Le député Louis Boyard a été relaxé, mercredi 21 janvier, par le Tribunal correctionnel de Paris dans la procédure en diffamation engagée contre lui par l’animateur Cyril Hanouna. 

La 17ème chambre correctionnelle, spécialisée dans le contentieux de la presse, a estimé que les propos poursuivis relevaient du « débat d’idées » rejetant l’ensemble des demandes d’indemnisation du plaignant.

La juridiction a notamment retenu que le contexte de l’émission télévisée diffusée en novembre 2022, marquée par de fortes tensions et de nombreuses interruptions, devait être pris en compte dans l’appréciation des propos tenus. 

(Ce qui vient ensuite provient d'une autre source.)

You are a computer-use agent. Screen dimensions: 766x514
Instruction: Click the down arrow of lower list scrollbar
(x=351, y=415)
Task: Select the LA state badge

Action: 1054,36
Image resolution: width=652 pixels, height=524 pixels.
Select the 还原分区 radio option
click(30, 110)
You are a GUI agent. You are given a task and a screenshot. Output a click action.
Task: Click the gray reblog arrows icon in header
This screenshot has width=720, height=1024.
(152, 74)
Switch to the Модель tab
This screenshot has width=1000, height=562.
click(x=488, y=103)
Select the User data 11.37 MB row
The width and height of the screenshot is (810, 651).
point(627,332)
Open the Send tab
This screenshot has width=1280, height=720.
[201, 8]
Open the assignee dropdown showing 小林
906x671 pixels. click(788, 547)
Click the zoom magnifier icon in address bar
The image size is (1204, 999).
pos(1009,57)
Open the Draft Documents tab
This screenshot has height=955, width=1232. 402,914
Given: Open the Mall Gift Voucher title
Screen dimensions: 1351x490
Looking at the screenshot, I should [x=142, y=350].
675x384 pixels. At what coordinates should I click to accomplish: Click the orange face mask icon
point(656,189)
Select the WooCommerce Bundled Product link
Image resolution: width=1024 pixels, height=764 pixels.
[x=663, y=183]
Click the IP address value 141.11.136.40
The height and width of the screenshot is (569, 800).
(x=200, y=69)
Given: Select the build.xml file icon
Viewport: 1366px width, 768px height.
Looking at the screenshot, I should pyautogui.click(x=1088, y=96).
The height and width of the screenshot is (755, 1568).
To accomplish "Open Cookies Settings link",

Elle a par ailleurs considéré que Cyril Hanouna ne pouvait se prévaloir d’une atteinte à l’honneur fondée sur des règles déontologiques journalistiques, dès lors qu’il ne revendique pas la qualité de journaliste.

Pour rappel, Louis Boyard avait fait des déclarations sur le plateau de l’émission Touche pas à mon poste (C8), au cours desquelles il avait critiqué les activités de Vincent Bolloré en Afrique. Cyril Hanouna avait été condamné le 20 février 2025 à une amende de 4 000 euros pour des propos injurieux tenus à l’encontre du député lors de la même émission.